In total, 1978 employees and first responders will be included in the allocation.
• Finance: 29
• Fire: 607
• Mayor’s Office: 10
• Municipal Court: 90
• Planning Engineering and Permits: 100
• Police and Corrections: 922
• Public Works: 220
The funding will be for one month as the City deals with the COVID-19 health crisis. According to the documentation, hazard pay is for employees exposed to “virulent biologicals,” which is defined as “work with or in close proximity to materials of micro-organic nature which when introduced into the body are likely to cause serious disease or fatality and for which protective devises do not afford complete protection.”
As it currently stands that money is not reimbursable.
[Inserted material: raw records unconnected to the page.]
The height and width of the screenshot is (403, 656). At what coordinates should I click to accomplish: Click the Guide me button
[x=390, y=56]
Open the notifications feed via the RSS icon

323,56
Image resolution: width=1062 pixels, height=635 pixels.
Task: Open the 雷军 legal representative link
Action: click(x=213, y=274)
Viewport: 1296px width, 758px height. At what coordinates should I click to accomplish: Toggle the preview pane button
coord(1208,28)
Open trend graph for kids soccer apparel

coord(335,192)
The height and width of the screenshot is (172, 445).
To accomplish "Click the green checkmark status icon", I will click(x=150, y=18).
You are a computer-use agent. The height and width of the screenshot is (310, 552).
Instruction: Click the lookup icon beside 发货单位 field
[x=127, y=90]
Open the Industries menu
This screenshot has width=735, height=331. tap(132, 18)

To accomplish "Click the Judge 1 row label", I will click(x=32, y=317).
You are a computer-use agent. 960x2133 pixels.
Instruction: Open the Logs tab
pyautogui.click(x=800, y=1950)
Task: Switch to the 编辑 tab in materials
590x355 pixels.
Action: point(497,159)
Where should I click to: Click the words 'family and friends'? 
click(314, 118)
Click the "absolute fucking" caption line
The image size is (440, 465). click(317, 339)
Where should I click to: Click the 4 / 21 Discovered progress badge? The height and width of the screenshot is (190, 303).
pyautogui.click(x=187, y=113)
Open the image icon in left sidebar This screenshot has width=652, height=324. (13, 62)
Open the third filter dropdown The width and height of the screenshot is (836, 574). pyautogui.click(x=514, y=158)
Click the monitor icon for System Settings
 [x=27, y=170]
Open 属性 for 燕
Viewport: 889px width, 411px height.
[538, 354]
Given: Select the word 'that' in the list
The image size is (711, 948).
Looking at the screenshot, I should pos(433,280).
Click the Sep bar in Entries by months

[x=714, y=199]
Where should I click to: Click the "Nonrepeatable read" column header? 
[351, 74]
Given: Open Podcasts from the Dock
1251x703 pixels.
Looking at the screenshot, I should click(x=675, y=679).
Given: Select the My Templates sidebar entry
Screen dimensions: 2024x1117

City officials are currently exploring options with additional federal funding in the case that the hazard pay needs to be extended.
“As the city grapples with this public health crisis, our first responders are out on the frontlines protecting the public and responding to calls across the city,” said Councilor Hunter Williams, chair of the Public Safety Committee. “We are committed to doing everything in our power as elected officials to provide them with the protection and resources they need to do their jobs and remain safe during this time.”
Birmingham Police officers and Birmingham firefighters face dangers in their regular jobs every day. But now there is the threat of the coronavirus.
Lt. Richard Haluska said, “A person with the gun, there is a possibility you can talk to them. They have choice. This is something we can’t see. It doesn’t have choice. It doesn’t have rhyme or reason that we know of right now.”
The five percent pay raise is welcomed news for them and other city workers.